> [Reading text]:
— begin —
31.1.10

What kinda hat would you wear?

My train of thought is much different than a lot of other people. For one, I think more in emotions and pictures than I do in words. I find it hard to stay on topic, or something will always remind me of something else so it's difficult to stay focused for long periods of time if it isn't something I'm interested in. 
 Often enough my mind moves very fast. It goes from one topic to something that would seem completely unrelated... Like a very, very super speedy slide show. (Nice alliteration, no?) 
I can start off thinking about frogs, then think frogs sit on lillypads, to ponds, to swans (who swim in ponds) to The Swan Princess (one of the most hilarious animated films EVER), to magic (since the bad guy turns into the beast in the end), to wands, to wood, trees, to the earth, to leaves and stems, stems to flowers, daisies, that song called Daisy, to love, to holding hands...etc.
Frogs...to holding hands. And some of the connections I make, may not make sense, but in my mind, it is totally logical. I think everyone's like that though in some way. People wouldn't disagree as often if everyone thought the same way. What is logical to one person certainly cannot always be logical to another person. Although I wish there wasn't so much controversy, life wouldn't hardly be as interesting if everyone agreed all the time. Granted, sometimes. I really don't understand what people could be thinking. 

20.1.10

I don't have it.

Today in the middle of my art exam, my teacher came over to me and told me that I needed to work on my sense of color. He told me that I tend to get confused, and that I was going about it in a direction that probably didn't work for my art. That there was a fine line between going realistically and drawing whimsically animated, and due my inexperience as a young artist, I'm still having trouble finding that line. That it seems I'm often really unsure, and that although I would like to have freedom in my work, that maybe it's not time yet. 

Naturally, it threw me for my whole exam. Suddenly, my painting looked all wrong and funny... instinctually, I painted over it. For the last half hour, I frustratedly attempted to do something to make it look better, but everything looked merely clumsy and amateurish.  

I left the exam suddenly feeling very scared and intimidated of art -Like anything I was going to put down on paper was going to come out horrible and wrong. I was even afraid to doodle, something that usually lets me just express myself and not worry. My thoughts felt suddenly confined and boxed because they were beaten and are too afraid to return... Like a forced artist's block. 

After further reflection, and some other frightening rejection anecdotes, I've come to the realization (again), that people learn from their mistakes. Like many others who are knocked down, I must get back up again and move on. As they say, the only way to get better is to practice, practice, practice. 

19.1.10

Girls are the root of all evil.

Girls are complicated. I won't lie. Often we say one thing, mean another. Negatively skew things and are easily insulted. We absolutely need open communication, but terrify those out of honesty. 

I know I always say that honesty is the best policy. When someone tells me they're afraid to tell me because I'll get mad, I'll get mad. I can't help it. I don't like thinking that I'm not approachable in any sort of fashion. Even if I do become upset, it's better to know and work it out, than to hide feelings which only leads to tension later.

I believe strongly in communication. Mostly because when communication doesn't happen, problems tend to occur. So please, just say what you want to say.

Scored Discussion.

I'm not a competitive person. I don't like competing for things. All I find it brings, is ill feelings toward people, over something silly. It's much less stressful for me to just play a game to play the game- Not to focus on kicking the crap out of my friends and reveling in total world dominating bragging rights that may come along with it.
— end —
> [Task set]:
1 - Reproduce a passage from the blog entries above, beginning at the words "I believe strongly" and stopping after the words "along with it.".
2 - Answer these questions using the blog entries above.
(a) In the middle of the art exam, what did the teacher say the writer needed to work on?
(b) Which animated film does the writer call one of the most hilarious ever?
(c) What does the writer say they believe in strongly?

> [Information given]:
— begin —
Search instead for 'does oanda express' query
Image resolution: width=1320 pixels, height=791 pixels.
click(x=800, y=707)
— end —
— begin —
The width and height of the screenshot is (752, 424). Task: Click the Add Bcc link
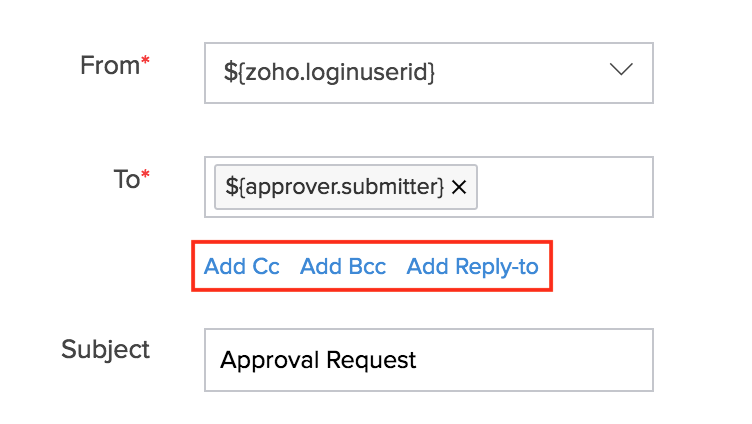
— end —
> [Outputs]:
1 -
I believe strongly in communication. Mostly because when communication doesn't happen, problems tend to occur. So please, just say what you want to say.

Scored Discussion.

I'm not a competitive person. I don't like competing for things. All I find it brings, is ill feelings toward people, over something silly. It's much less stressful for me to just play a game to play the game- Not to focus on kicking the crap out of my friends and reveling in total world dominating bragging rights that may come along with it.

2 -
(a) The writer's sense of color.
(b) The Swan Princess.
(c) Communication.